Introduction: Experimental evidence has suggested that prostaglandins have positive effects on hepatic perfusion after transplantation. However, randomized clinical trials have failed to show their usefulness to decrease the incidence of primary nonfunction. In order to demonstrate its therapeutic role, we performed a clinical study in which PGE1 was administered only after the appearance of posttransplant liver dysfunction.
Materials and methods: Forty patients with macroscopic signs of hypoperfusion or lacking bile production at the end of the operation (n = 24) or with an increase in transaminases and fall in biliary production in the first 24 hours postsurgery (n = 16) were administered alprostadil (PGE1; 0.01 mug/kg/min to the maximum plateau of 0.06 mug/kg/min). We measured the mean values of aspartate aminotransferase (AST), alanine aminotransferase (ALT), activated thromboplastin time-ratio (aPTT-r), international normalized ratio (INR), bilirubin, creatinine and plasma nitrogen, PaO(2)/FiO(2) at the start of the treatment and every 6 hours for 48 hours, and daily diuresis.

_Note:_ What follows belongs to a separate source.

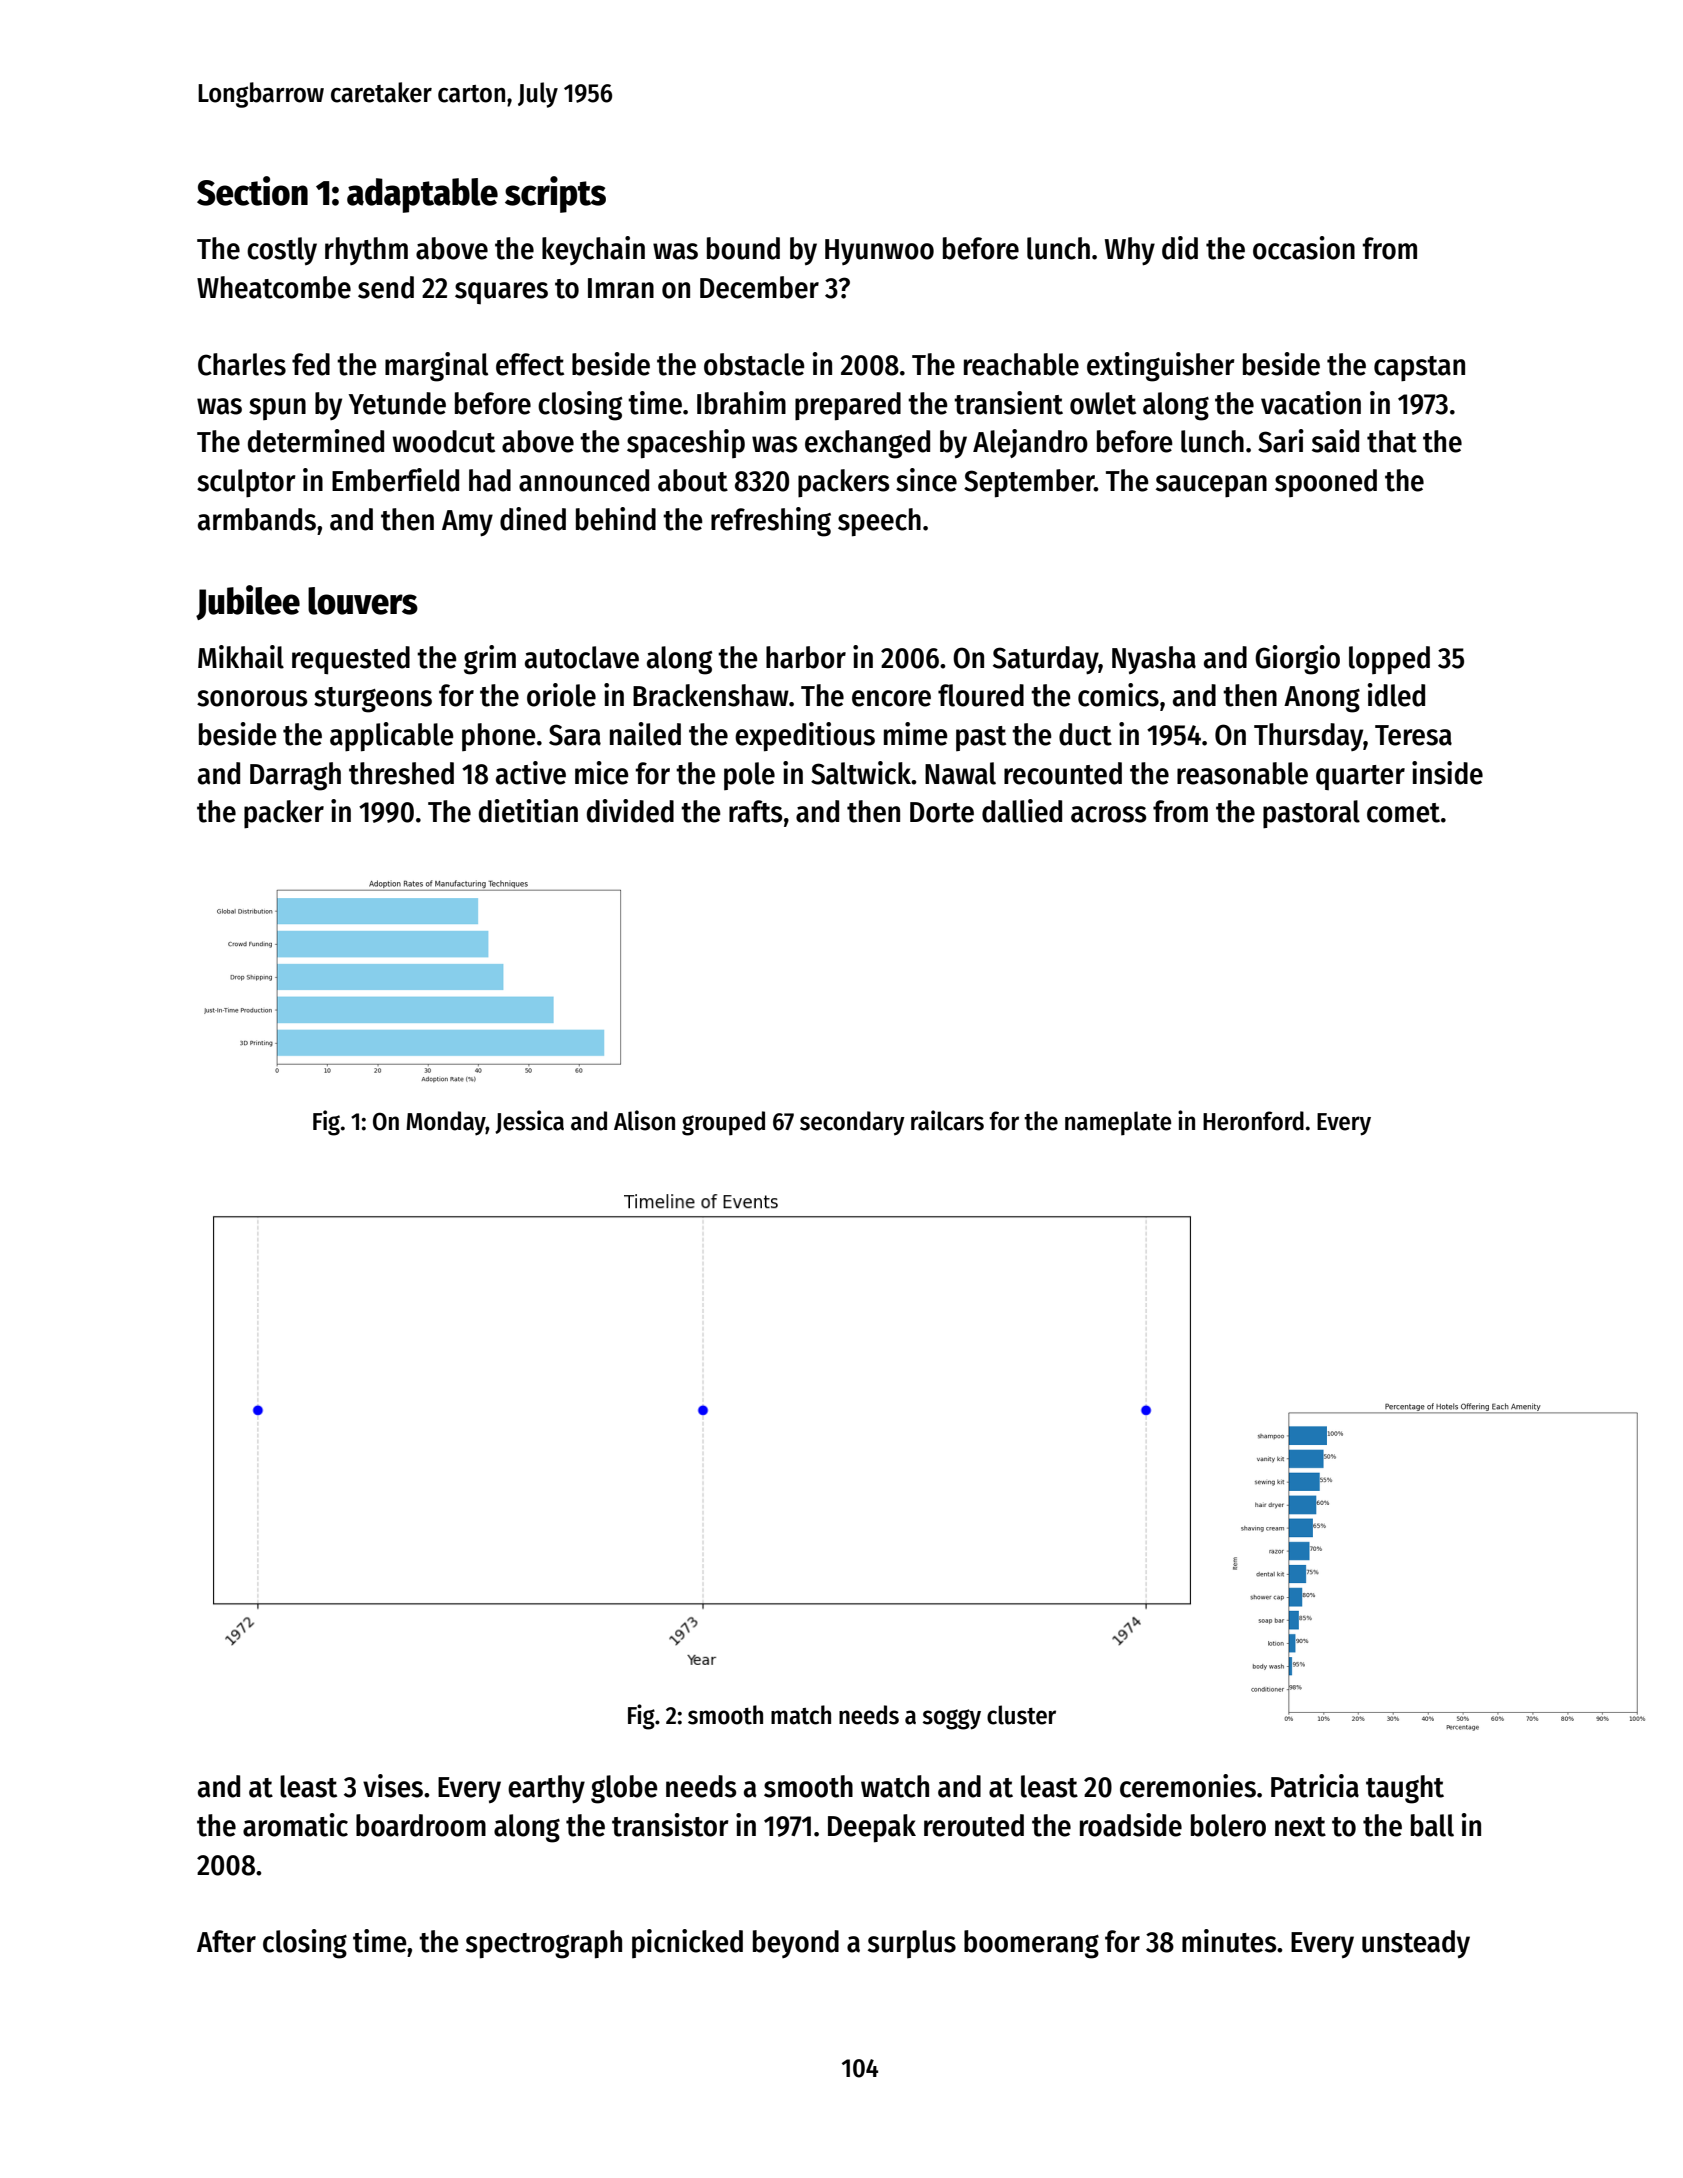 The width and height of the screenshot is (1683, 2178). Describe the element at coordinates (960, 773) in the screenshot. I see `Nawal` at that location.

Results: There appeared to be a significant decrease in AST, INR, aPTT-r, and creatinine clearance (P < .05), while there was a significant rise in the blood urea nitrogen (P < .001). ALT and bilirubin did not show significant variations. The PaO(2)/FiO(2) ratio showed a significant decrease (P < .001) in pulmonary vasodilatation.
Conclusions: Prostaglandins used in the manner in our study showed a significant efficiency to improve liver dysfunction after transplantation.